MacPlus : Enfin, pourquoi se priver des potentialités offertes par les réseaux d’échanges pour la distribution légale des contenus (mutualisation de la bande passante, marketing viral, etc.) et des sources de revenus sous-jacentes ? Autre exemple, on vient d’apprendre que la première plate-forme de téléchargement légal – iTunes Store pour ne pas la nommer – devrait diffétrer d’un trimestre le lancement de sa boutique cinema du fait de l’obligation de proposer des sous-titres quand l’industrie, à tort ou à raison, pleure sur le manque à gagner occasionné par les réseaux P2P…
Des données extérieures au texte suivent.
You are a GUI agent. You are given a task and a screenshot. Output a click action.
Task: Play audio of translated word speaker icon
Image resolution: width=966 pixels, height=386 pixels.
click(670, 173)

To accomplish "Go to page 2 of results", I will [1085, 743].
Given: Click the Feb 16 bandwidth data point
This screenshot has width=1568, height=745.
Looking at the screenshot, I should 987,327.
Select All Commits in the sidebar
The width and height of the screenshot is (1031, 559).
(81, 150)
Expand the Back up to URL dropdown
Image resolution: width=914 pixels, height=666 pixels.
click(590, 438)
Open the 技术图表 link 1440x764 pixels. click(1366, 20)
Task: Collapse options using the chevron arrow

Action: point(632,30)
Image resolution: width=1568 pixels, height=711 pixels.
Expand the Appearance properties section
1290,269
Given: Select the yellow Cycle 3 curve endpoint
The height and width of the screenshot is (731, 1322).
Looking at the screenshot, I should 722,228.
Est-ce que la raison d’être du ministère n’est pas d’accompagner le secteur dans sa mutation technologique, pourquoi pas en avançant des moyens dans l’exemple des sous-titres, mais plus généralement en poussant celui-ci à changer son modèle économique ?
 

Olivier Herard :

C’est précisément parce que nous partageons ces objectifs que le projet de loi est nécessaire : c’est en effet le piratage qui fait obstacle au développement d’Internet comme réseau de distribution privilégié des contenus culturels, ce qu’il doit devenir de toute évidence. Toute la philosophie de ce projet est de faire en sorte que les créateurs, les industries culturelles et les distributeurs puissent avoir confiance dans Internet et dès lors engagent les investissements nécessaires pour que l’offre légale soit de plus en plus attractive pour les internautes.